Non-aspirin, non-steroidal anti-inflammatory drugs (NANSAIDs) have complex effects that could either prevent or promote coronary heart disease. Comparison of the NANSAID rofexocib with naproxen showed a substantial difference in acute myocardial infarction risk, which has been interpreted as a protective effect of naproxen. We did an observational study to measure the effects of NANSAIDs, including naproxen, on risk of serious coronary heart disease.


We used data from the Tennessee Medicaid programme obtained between Jan 1, 1987, and Dec 31, 1998, to identify a cohort of new NANSAID users (n=181 441) and an equal number of non-users, matched for age, sex, and date NANSAID use began. Both groups were 50-84 years of age, were not resident in a nursing home, and did not have life-threatening illness. The study endpoint was hospital admission for acute myocardial infarction or death from coronary heart disease.
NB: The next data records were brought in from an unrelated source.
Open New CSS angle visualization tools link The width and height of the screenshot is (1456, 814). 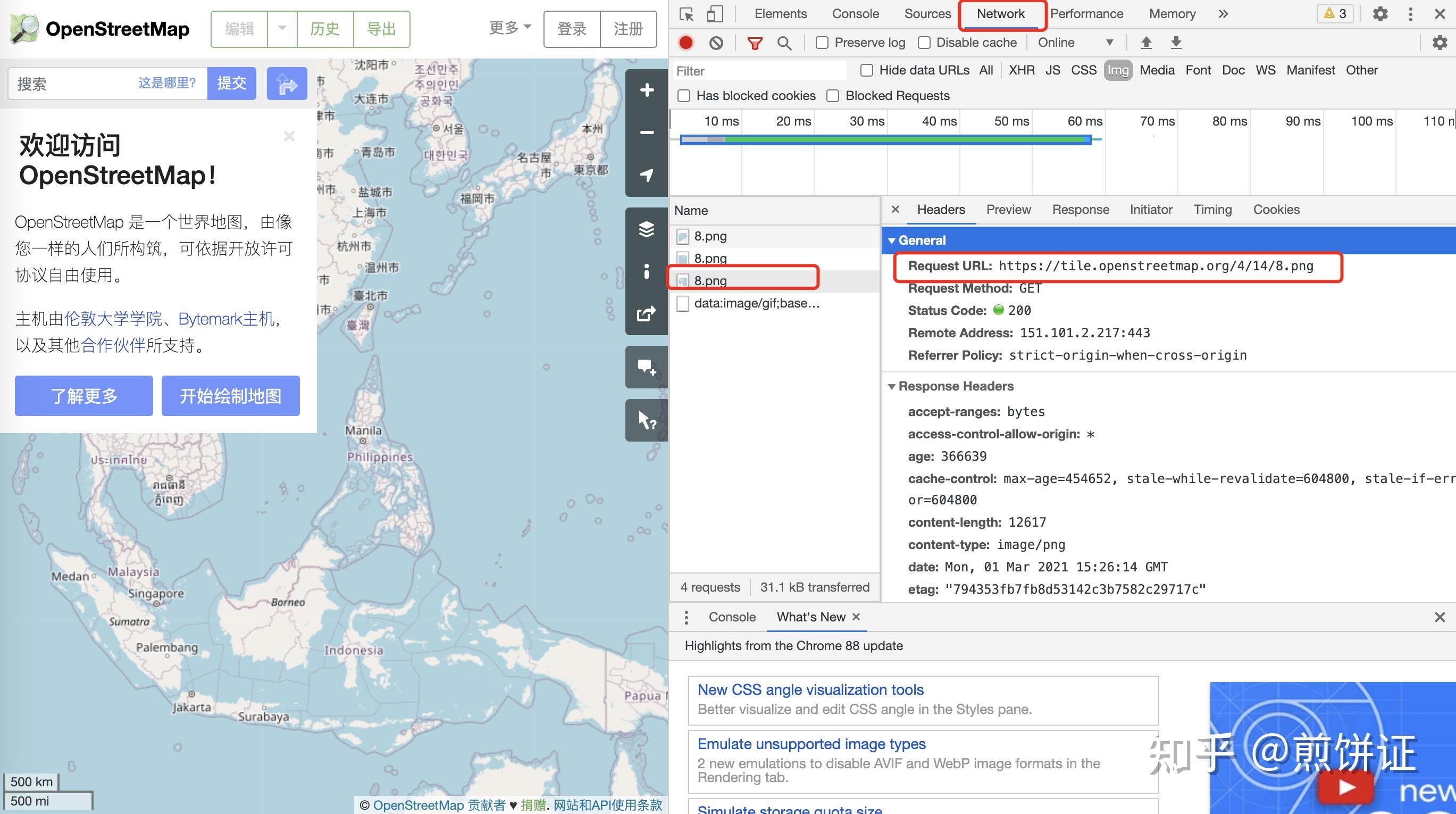tap(810, 690)
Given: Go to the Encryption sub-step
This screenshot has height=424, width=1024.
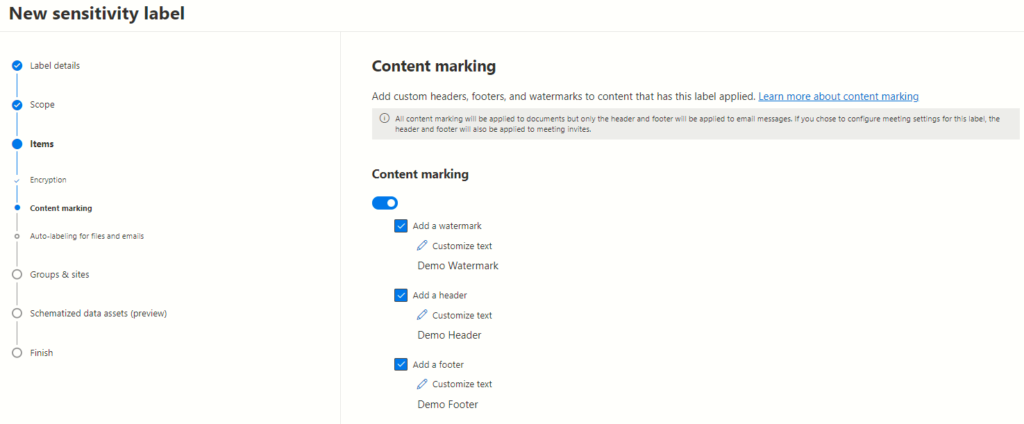Looking at the screenshot, I should click(x=48, y=180).
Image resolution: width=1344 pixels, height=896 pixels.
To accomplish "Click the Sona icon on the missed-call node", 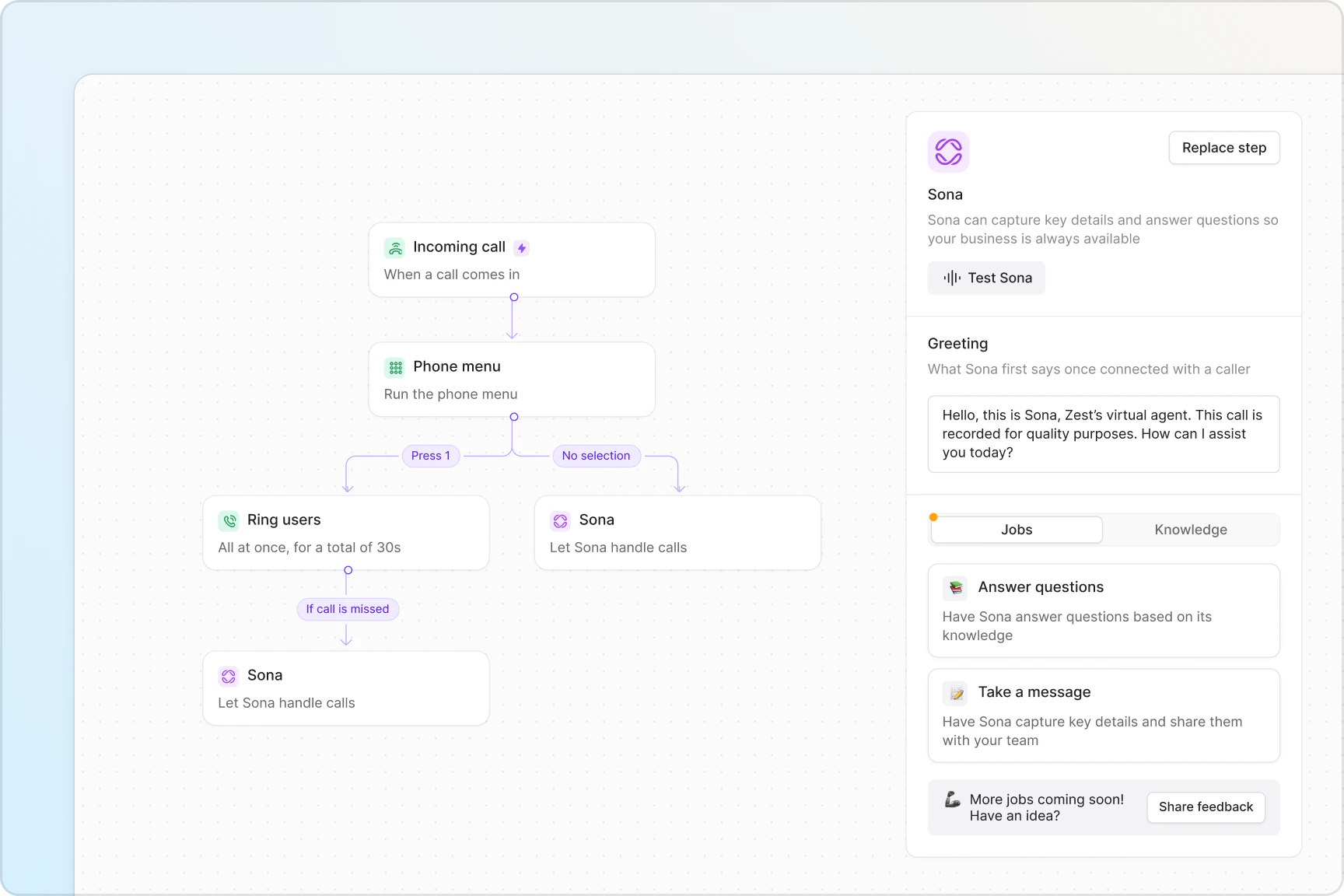I will pos(229,676).
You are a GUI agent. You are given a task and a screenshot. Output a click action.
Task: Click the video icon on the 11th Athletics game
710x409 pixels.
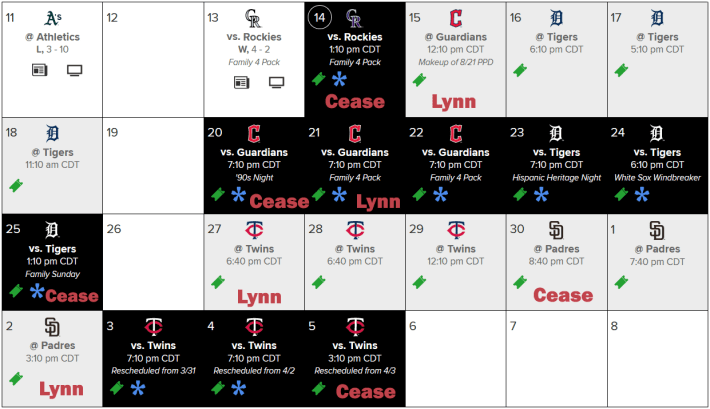point(74,70)
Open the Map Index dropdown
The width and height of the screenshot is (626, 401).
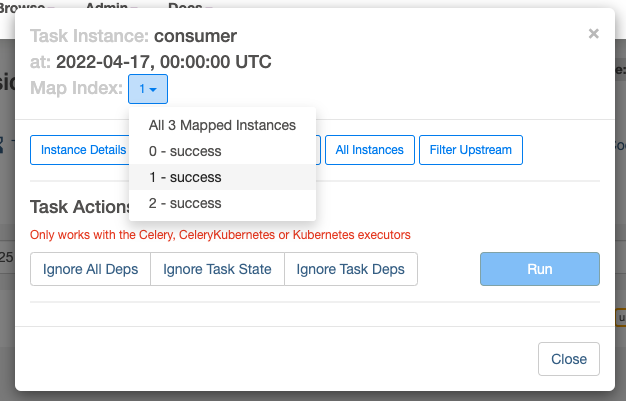148,89
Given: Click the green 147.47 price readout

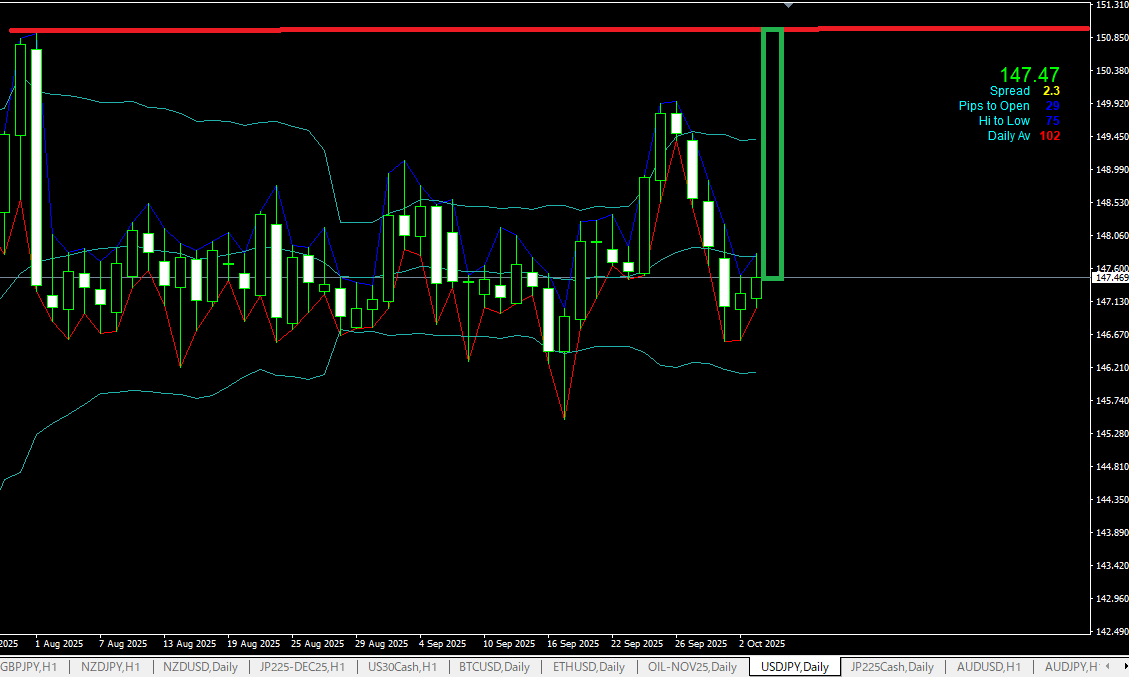Looking at the screenshot, I should coord(1029,75).
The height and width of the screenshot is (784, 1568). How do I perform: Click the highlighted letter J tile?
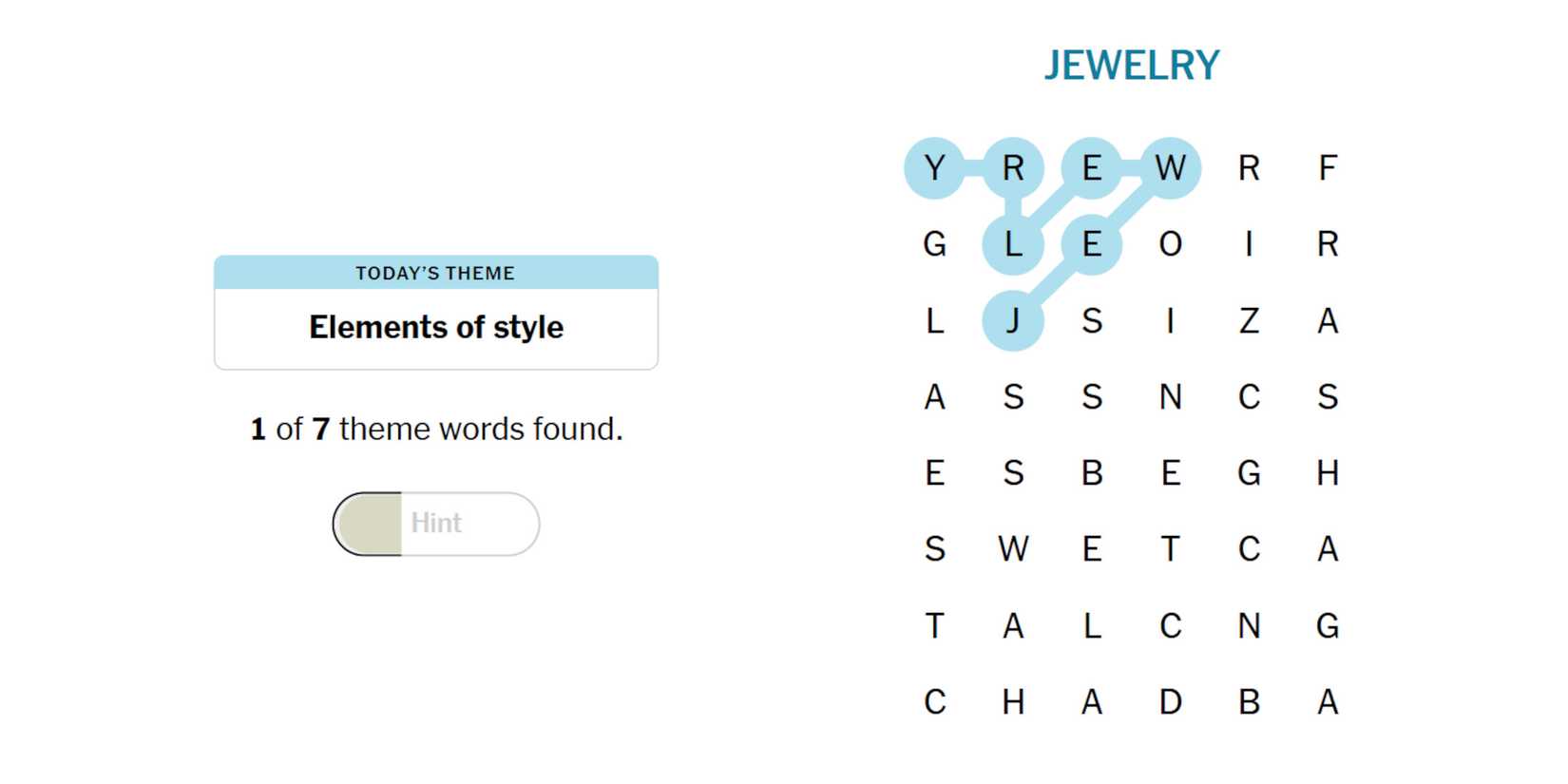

During 532634 person-years of follow-up, 6362 cases of serious coronary heart disease occurred, or 11.9 per 1000 person-years. Multivariate-adjusted rate ratios for current and former use of NANSAIDs were 1.05 (95% CI 0.97-1.14) and 1.02 (0.97-1.08), respectively. Rate ratios for naproxen, ibuprofen, and other NANSAIDs were 0.95 (0.82-1.09), 1.15 (1.02-1.28), and 1.03 (0.92-1.16), respectively. There was no protection among long-term NANSAID users with uninterrupted use; the rate ratio among current users with more than 60 days of continuous use was 1.05 (0.91-1.21). When naproxen was directly compared with ibuprofen, the current-use rate ratio was 0.83 (0.69-0.98).


Absence of a protective effect of naproxen or other NANSAIDs on risk of coronary heart disease suggests that these drugs should not be used for cardioprotection.